Description
For 1999 the total year revenue was 2.85 billion. First quarter of 2000
had revenue of 1.09 billion and normally first and second quarter are
the worst part of the year for semiconductors. With Earnings/share of
1.15 for Q1, annualized this gives a PE of 19. I expect earnings as
high as twice this. Keep in mind that because of high fixed cost, past
a break even point much of revenue is profit.
The market cap for AMD is 13 billion versus 396 billion for Intel. Based
on the impending growth rate for AMD, on basis of market cap, I would target
50 billion market cap if AMD merely executes on their current plans.
Main reason for this pick is that I am a computer geek. I spend more than
2 hours a day scouring news sites, AMD sites, hardware sites. I also
check the circulars every sunday to see what is being advertised. AMD
is nearing 50% of the retail market and once it begins to take share in
the corporate market should be able to reach it's goal of 30% overall
market share(17+% now) by the end of 2001.
http://www6.tomshardware.com/column/00q1/000209/ is the link to one of
the best technological analysis of why AMD will do well. It is the
final straw that led me to invest 100% of my portfolio in AMD as well as
to get 27 friends/family/coworkers to invest in the low 50s. Of 38 tech
stocks which I track it is the ONLY one to break a new high since the
friday crash, with the next closest being about 10% down.
Once thunderbird and duron are realeased they will compare very favorably
to intel products until at least november when williamette is released.

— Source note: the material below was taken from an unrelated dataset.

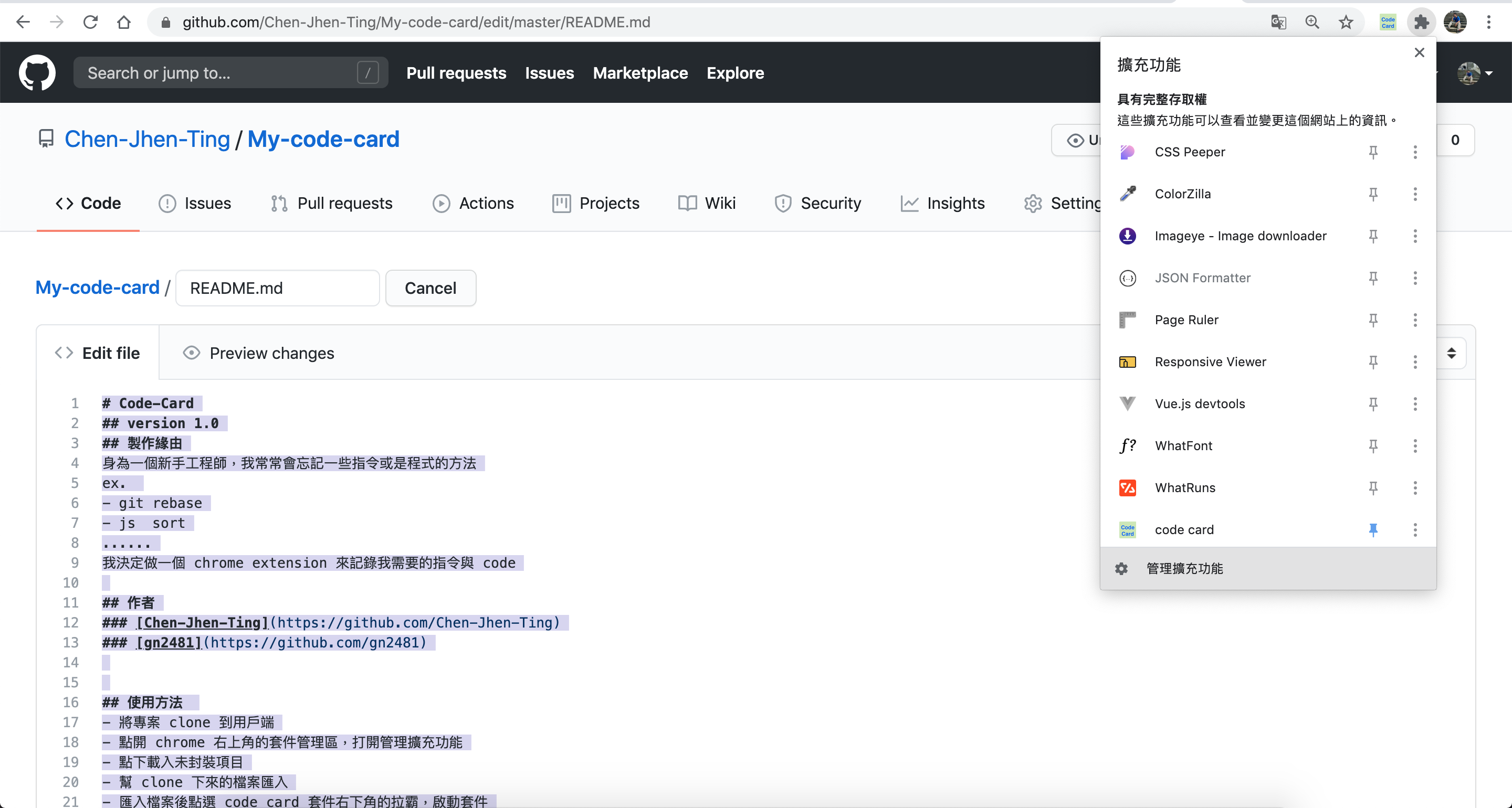Open more options for JSON Formatter
The height and width of the screenshot is (808, 1512).
click(x=1414, y=278)
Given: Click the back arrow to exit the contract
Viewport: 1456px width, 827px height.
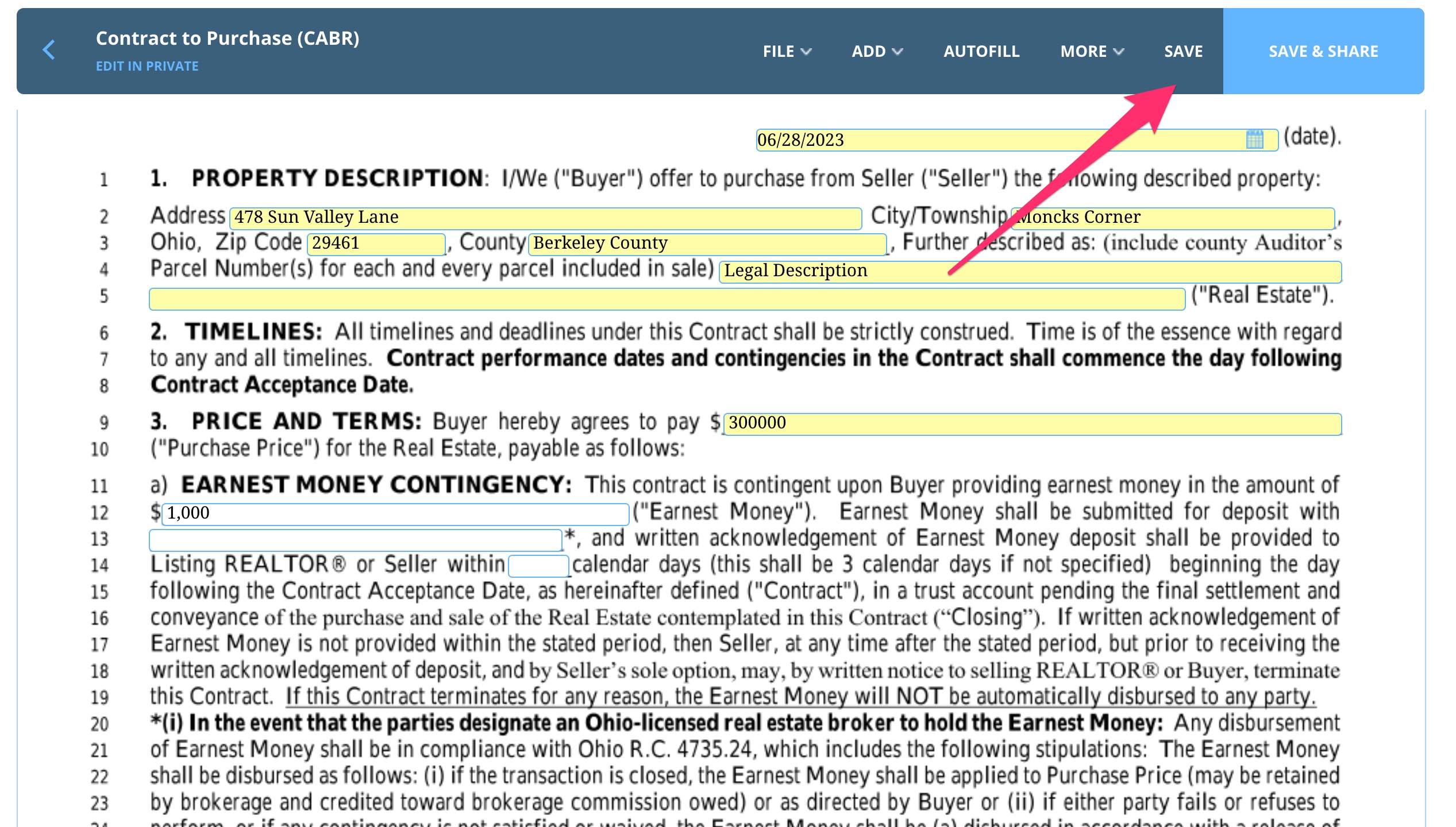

Intels IA-64 platform uses an unproven new technology which is not
natively compatible with existing 32 bit applications. This will require
emulation which will make it slower on existing hardware which could create
a situation much like when the pentium pro was slower than pentiums for
16 bit software.
Besides the technology is the human factor. AMD is used to competition
and if the recent Intel mistakes of the last 6 months are any indication,
Intel is not. You could say AMD has the eye of the tiger, always being
on the edge of destuction has created a company of battle hardened veterans.
There are rumors that intel has become an terrible place to work and as
a result there has been a brain drain that went to AMD. AMD also has
some of the key people who developed the BEST processor ever created,
DEC's Alpha. Consumers never heard of it, but geeks have. Much of this
technology is in the Athlon. These human factors are most obvious when
you consider AMD received more patents in 1999 than Intel! Then keep in
mind Intels treatment of vendors in the past. With such perferential
treatment of Dell, leaving some suppliers without enough product this has
been good for AMD, especially with their new fab coming on line. A fab
which has been critized for the years when it was being built because it
wasn't going to be needed. Guess what, it is.
This is the first time Intel has had complete competition across all
market segments so they cannot pursue thier old tactic of a price war
on the low end by subsidizing it with profits from the high end. Intel
is also not focuses on chips and much of their resources are bent towards
entering into internet infrastructure. This is as close as you get to a
sure thing, but most investors are following traditional wisdom which
says Intel will trounce AMD with ease yet again.
Catalyst
The catalysts are many for this stock. The most important is past failures
and the false assumption that intel can just crush them yet again. After
all AMD is the ONLY opponent still standing against intel and many have
tried. Further cataylsts include the realization by the non-technical
people that RAMBUS is not the future, DDR DRAM is and that is the memory
that AMD is backing. AMD also has a much better 64 bit strategy which is
more doable as well as based on more proven technologies than intel.